Novelist and essayist Siri Hustvedt reflects on losing her husband of more than 40 years, Paul Auster, in her new memoir Ghost Stories. Auster, who died of cancer in 2024, was a literary superstar in the 1980s and 1990s, with fans mobbing him at events worldwide. Yet Hustvedt focuses not on his fame but on their intimate life together, from their meeting at a poetry reading to their marriage as a continuous 'dialogue' over literature.
The memoir is structured as a 'hunt for my lost partner', but Hustvedt explains she is also mourning the loss of 'AND' – the conjunction that bound them as a couple. She describes how time has become 'deranged beyond recognition', with familiar subway entrances seeming alien and the house full of tripwires like the smell of his cigars and his handwriting on postcards. The fragmented narrative, with short paragraphs, mirrors the concussive nature of grief.
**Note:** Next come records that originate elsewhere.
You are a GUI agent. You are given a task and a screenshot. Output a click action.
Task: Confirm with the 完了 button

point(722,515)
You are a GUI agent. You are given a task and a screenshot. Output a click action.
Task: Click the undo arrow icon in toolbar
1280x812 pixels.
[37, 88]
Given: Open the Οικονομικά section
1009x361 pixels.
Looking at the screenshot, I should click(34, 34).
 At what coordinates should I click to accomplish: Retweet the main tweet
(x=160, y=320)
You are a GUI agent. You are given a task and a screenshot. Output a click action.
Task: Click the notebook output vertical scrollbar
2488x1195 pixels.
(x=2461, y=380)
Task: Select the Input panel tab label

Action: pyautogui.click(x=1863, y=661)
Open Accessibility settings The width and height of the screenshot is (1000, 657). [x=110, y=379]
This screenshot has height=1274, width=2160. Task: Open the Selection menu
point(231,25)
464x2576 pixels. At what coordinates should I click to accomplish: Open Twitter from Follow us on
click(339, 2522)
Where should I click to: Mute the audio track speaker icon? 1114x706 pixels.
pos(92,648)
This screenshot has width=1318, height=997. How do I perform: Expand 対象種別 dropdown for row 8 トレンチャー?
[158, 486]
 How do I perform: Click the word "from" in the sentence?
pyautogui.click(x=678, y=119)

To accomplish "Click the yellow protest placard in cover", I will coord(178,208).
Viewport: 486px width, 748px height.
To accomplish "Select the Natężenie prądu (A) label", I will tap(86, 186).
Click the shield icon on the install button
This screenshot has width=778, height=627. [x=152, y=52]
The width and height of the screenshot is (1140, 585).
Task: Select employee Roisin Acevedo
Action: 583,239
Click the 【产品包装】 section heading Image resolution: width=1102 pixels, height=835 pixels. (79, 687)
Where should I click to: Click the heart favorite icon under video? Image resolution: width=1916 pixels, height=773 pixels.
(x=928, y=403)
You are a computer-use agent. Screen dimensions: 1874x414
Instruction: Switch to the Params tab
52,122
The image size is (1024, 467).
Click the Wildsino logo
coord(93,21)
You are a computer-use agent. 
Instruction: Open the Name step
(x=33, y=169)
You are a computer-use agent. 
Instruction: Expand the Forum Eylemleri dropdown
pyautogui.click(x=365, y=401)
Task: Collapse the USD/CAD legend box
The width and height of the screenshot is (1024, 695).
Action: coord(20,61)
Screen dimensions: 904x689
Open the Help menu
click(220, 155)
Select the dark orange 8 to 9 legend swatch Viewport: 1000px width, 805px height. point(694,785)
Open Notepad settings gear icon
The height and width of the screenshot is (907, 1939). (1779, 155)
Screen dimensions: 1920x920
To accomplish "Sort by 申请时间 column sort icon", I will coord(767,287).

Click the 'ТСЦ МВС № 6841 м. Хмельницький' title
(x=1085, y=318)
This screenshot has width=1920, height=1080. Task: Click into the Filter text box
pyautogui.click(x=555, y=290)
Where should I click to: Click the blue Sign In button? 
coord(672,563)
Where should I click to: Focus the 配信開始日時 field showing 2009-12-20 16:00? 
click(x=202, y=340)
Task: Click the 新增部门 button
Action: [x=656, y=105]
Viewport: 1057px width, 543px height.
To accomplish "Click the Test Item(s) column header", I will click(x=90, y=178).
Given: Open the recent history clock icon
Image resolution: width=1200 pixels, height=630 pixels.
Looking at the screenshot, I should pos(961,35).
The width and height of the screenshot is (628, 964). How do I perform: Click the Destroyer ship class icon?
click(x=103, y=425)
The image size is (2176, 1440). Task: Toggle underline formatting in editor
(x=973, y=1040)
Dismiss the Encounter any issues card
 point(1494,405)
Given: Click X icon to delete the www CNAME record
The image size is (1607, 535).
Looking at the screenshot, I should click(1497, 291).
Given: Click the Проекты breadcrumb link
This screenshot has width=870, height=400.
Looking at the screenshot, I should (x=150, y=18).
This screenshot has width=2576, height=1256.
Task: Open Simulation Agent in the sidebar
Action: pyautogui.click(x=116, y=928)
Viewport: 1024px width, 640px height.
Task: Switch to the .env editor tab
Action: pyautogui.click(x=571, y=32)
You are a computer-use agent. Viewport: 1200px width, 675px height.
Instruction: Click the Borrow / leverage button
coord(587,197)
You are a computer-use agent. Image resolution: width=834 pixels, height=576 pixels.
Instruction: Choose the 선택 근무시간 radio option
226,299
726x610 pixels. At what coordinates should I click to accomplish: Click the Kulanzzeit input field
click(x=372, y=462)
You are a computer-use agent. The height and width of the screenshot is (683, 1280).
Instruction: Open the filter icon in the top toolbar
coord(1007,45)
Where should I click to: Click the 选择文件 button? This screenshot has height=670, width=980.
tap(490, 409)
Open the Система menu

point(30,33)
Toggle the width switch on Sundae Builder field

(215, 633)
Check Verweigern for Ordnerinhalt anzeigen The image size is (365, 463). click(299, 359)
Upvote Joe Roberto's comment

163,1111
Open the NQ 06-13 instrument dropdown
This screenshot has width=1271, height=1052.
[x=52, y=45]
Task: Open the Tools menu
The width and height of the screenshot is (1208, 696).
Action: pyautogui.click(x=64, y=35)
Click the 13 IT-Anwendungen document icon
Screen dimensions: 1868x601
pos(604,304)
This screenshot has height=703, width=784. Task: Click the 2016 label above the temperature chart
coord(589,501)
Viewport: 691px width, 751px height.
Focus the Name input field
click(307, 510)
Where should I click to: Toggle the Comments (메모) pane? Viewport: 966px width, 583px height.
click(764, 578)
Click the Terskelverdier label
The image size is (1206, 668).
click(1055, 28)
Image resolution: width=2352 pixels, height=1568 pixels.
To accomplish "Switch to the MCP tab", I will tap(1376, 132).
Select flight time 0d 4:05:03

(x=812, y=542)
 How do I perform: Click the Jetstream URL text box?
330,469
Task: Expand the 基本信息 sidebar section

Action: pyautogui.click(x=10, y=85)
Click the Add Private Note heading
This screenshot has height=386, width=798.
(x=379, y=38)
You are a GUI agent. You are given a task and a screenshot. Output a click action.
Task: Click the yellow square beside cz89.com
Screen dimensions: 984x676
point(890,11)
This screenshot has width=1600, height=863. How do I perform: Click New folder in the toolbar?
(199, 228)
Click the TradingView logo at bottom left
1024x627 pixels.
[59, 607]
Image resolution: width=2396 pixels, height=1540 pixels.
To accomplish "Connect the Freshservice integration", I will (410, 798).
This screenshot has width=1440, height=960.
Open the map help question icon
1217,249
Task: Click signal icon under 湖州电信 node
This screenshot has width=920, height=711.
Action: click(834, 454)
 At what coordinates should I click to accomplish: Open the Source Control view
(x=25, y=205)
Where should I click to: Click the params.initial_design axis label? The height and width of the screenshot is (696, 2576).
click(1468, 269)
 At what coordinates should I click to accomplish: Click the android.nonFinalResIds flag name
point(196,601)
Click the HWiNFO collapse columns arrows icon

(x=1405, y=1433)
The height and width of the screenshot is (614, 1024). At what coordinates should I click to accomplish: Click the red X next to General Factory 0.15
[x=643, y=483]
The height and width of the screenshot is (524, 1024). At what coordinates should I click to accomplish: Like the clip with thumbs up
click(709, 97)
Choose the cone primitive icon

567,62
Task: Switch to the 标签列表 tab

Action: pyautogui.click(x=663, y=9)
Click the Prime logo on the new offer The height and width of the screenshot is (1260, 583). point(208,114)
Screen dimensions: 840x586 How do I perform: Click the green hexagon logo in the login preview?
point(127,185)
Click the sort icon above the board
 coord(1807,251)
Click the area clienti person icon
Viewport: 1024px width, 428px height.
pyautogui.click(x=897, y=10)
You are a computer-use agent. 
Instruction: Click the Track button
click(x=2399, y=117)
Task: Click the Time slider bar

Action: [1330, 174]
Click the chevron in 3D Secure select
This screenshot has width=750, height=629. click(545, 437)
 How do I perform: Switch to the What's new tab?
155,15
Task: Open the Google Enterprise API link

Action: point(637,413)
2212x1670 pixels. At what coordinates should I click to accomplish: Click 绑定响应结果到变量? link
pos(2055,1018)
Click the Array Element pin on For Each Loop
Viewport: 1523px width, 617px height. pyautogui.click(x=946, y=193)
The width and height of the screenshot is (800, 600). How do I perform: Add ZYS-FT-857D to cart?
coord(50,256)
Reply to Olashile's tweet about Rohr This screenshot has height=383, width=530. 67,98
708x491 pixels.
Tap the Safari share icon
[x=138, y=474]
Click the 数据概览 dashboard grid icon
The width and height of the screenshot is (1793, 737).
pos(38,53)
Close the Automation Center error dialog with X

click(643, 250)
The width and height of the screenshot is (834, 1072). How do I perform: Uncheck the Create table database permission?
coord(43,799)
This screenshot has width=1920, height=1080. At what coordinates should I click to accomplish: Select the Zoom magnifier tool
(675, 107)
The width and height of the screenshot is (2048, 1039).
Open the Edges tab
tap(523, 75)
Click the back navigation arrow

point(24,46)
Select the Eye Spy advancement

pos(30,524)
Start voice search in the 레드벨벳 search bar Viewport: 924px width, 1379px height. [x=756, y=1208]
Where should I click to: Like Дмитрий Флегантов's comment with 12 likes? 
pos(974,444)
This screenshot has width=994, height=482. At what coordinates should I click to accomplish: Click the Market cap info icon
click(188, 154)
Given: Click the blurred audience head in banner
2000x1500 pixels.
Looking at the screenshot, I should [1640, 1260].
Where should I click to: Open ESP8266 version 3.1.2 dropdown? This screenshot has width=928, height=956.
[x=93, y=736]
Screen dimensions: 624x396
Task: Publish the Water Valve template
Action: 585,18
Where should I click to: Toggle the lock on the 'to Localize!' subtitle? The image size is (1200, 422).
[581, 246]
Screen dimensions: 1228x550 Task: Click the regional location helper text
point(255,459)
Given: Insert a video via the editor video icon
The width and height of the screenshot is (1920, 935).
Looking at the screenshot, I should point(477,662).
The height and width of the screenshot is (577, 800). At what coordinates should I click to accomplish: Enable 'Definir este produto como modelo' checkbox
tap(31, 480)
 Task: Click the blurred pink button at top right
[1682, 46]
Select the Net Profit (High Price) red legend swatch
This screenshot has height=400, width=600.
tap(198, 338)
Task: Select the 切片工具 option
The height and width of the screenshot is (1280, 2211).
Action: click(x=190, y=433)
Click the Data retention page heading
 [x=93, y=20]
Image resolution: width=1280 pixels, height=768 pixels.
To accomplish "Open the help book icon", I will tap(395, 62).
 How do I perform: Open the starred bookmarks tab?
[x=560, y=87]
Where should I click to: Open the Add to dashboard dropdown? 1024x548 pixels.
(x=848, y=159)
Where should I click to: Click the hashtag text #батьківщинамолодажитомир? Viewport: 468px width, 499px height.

Hustvedt recalls her earlier struggle against being seen as 'Paul's beautiful wife', a label applied by Harvey Weinstein at a party. She notes that despite Auster's reputation as a postmodernist, she was the one who engaged more systematically with thinkers like Lacan and Bakhtin. Her academic background in psychiatry surfaces in descriptions of houses as 'zones of gestural repetition' and citations of phenomenologist Maurice Merleau-Ponty.
Throughout the memoir, Hustvedt searches for solace in philosophers like Kierkegaard and CS Lewis, and mourns the shift from 'our' to 'my'. She remembers Auster's desire to die telling a joke, and finds absurdist humour in late-stage cancer. Ultimately, Ghost Stories is a poignant exploration of how the death of a long-term partner forces a fundamental change in identity and language.